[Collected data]
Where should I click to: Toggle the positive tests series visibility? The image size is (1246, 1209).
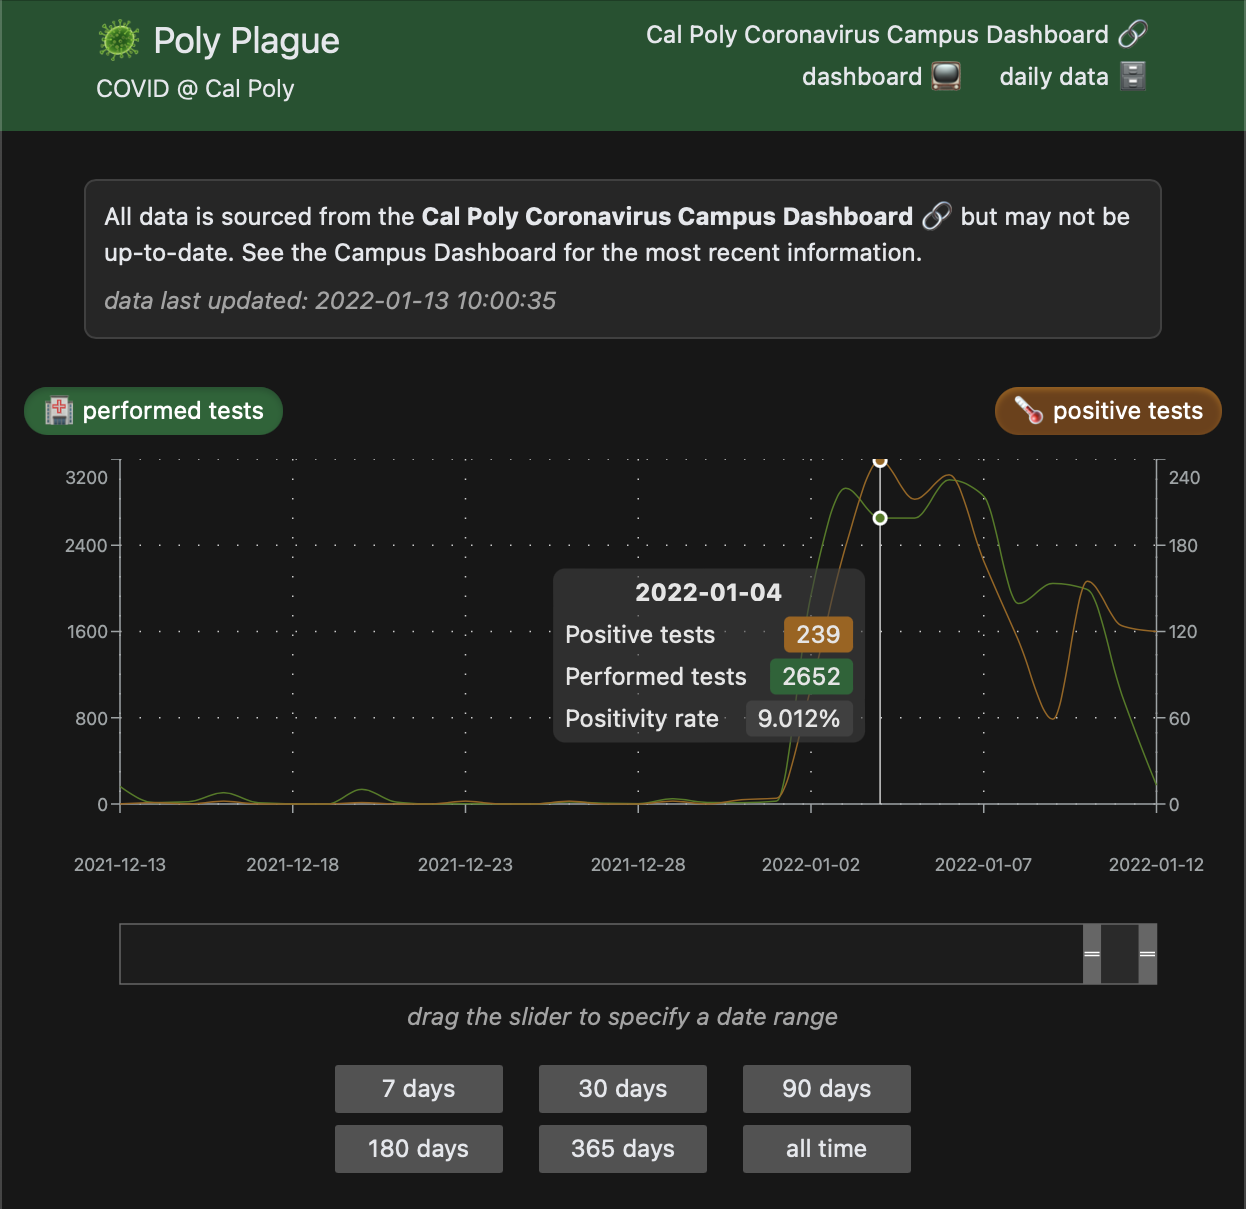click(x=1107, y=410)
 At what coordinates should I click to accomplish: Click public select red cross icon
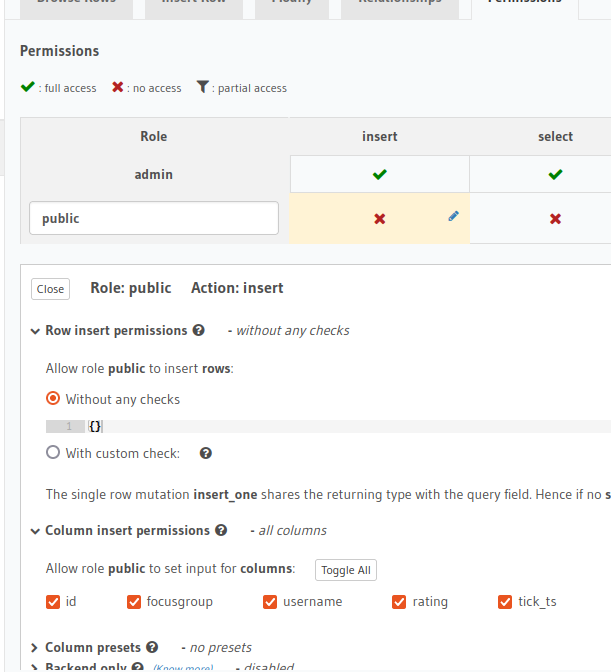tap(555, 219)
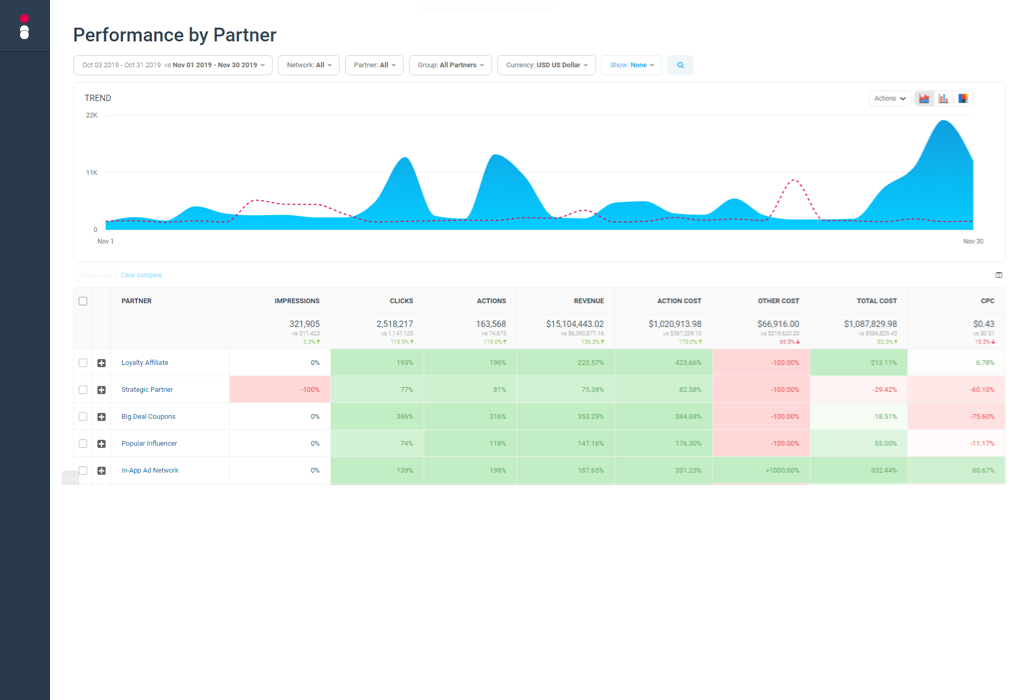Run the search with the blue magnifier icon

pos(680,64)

◆ EXERCISE DETAILS ◆
Your output should consist solely of the lines from the line containing "At what coordinates" through the end of the data above, copied exactly, with images removed.

◆ THE ANSWER ◆
 At what coordinates should I click to accomplish: Click public select red cross icon
tap(555, 219)
Run the search with the blue magnifier icon

pos(680,64)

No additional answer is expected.